The writer above stresses the matter of choice, which is at the heart of both self-marriage and self-divorce. The courts had another matter in mind as well, and that was illegitimate children.
In the first centuries of Christian Europe, legitimizing children was one of the primary goals of marriage. Marriages protected property and one of the ways it did so was by defining which children had property rights. When the Church and then the civil law began to require that marriages have their imprimatur, legal and ecclesiastical authorities admitted that strict interpretation of the new rules would create bastards of much of the population. The same in America: an Anglican minister in Montgomery County Maryland said that, "if no marriage should be deemed valid that had not been registered in the Parish Book, it would I am persuaded Bastardize nine tenths of the people in the country." Eventually Virginia bucked ancient tradition by passing a law that legitimized children born before their parents' marriage, upon the parents entering into a legal marriage. Other states followed suit.

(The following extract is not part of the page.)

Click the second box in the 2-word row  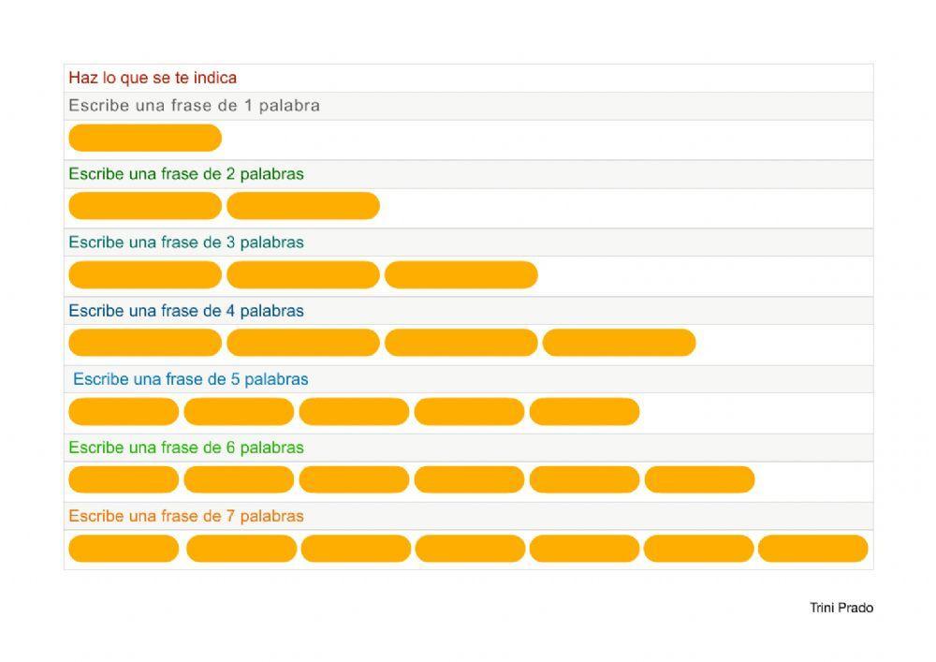pyautogui.click(x=303, y=206)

The legal lines between married and unmarried are more blurred now than they ever have been, at least in our nation's history. We've gone from a time when people who acted married were considered married and their marriages confirmed by the courts to a time when people are not married, no matter how conventionally they conduct their joined lives, unless they can prove to have gone through the legal requirements of the state in which they were married. In some cases, couples are still only considered married in the states in which they were married.
The focus of the protective nature of marriage has changed from property to children. That is one of the strongest reasons why same sex-couples (many of whom have already proved that they know how to do life-long committed relationships) should have the same legal recognition for their marriages that opposite sex couples now enjoy. The strongest argument for same-sex marriage is still, in my opinion, that basic argument of choice. The Supreme Court ruled in 1877 that marriage "is everywhere regarded as a civil contract" based on consent, and that state laws regarding marriage were "directory, not mandatory" because "marriage is a thing of common right."

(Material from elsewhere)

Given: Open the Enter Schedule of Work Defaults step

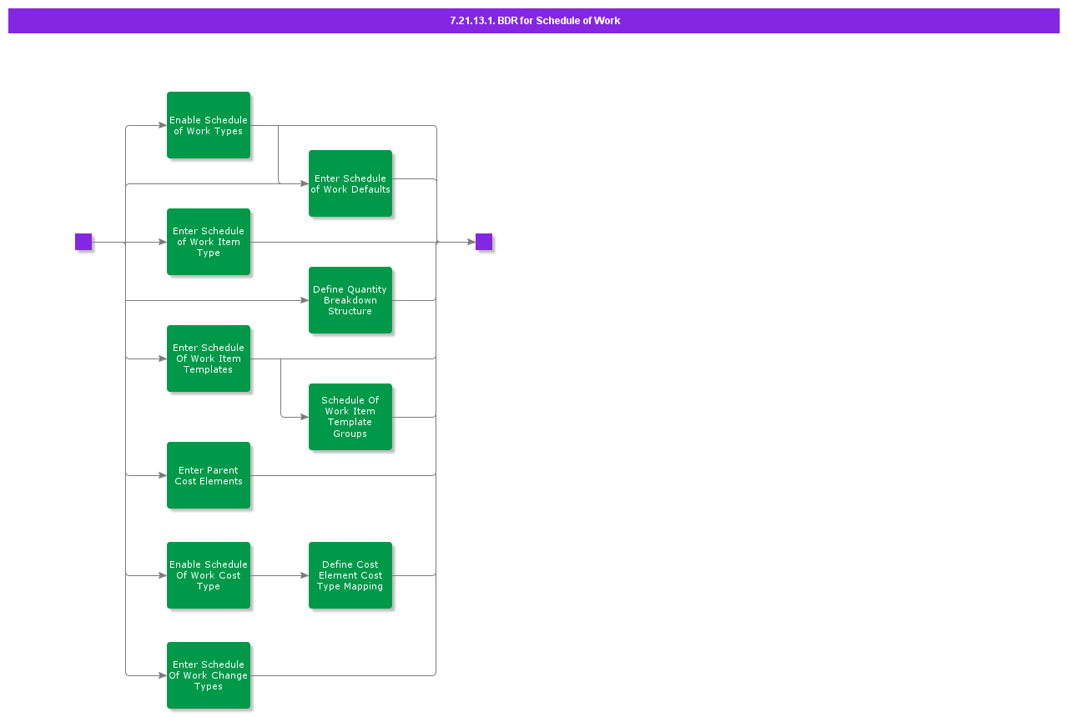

Anyone can get married to anyone else now. The whole issue is whether it will be recognized by the government. If two gays find a church that will marry them, that's not illegal.
What gays are seeking is governmental recognition, so it's a little silly for a gay advocate to then be saying "what business is it of government who marries?" Gays want the regulation to favor them, much like they want governments to require citizens to let people decide for themselves what gender they are.

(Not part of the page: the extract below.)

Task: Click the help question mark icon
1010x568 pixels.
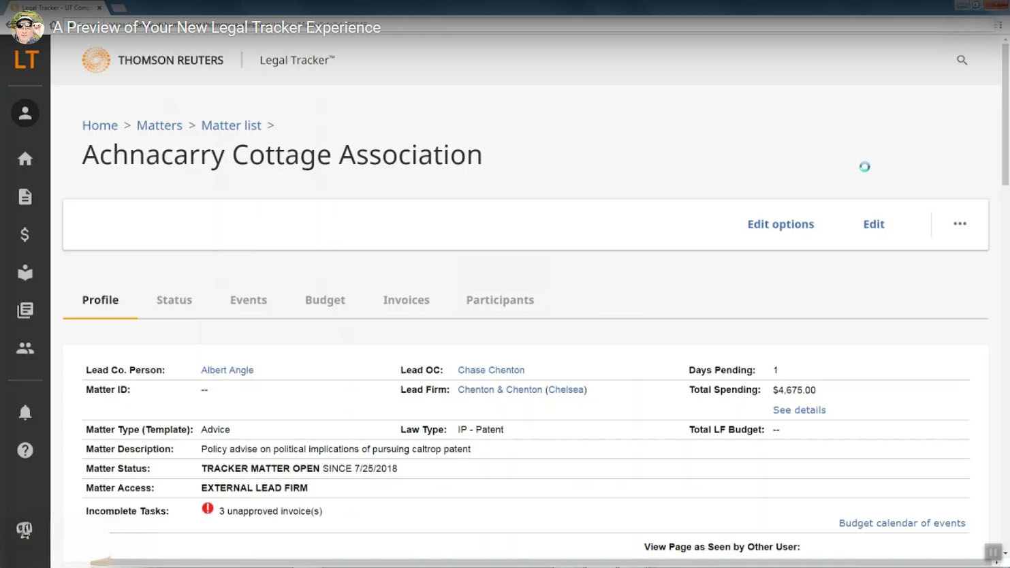Action: click(x=25, y=450)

Anonymous, if the governement doesn't recognize it you're not married. Most states have laws preventing same sex couples from getting married.
Gays are not asking that the regulation favour them, they are asking to have the same recognition that straights have. That's not favouritism, that's equality. Only in your twisted mind is someone getting the same rights you have favouritism.
What an odd, convoluted way you have of phrasing things, anon. Let's unpack your construction "they want governments to require citizens to let people decide for themselves what gender they are." Obviously, "they" in this fragment refers to people with whom you disagree; but who are "citizens" as opposed to "people" supposed to refer to? Are they different in some way?
Wouldn't this fragment be clearer if it simply said "they want government to recognize the right of [citizens, people] to live according to their gender"? Or, did you have some intent other than clarity?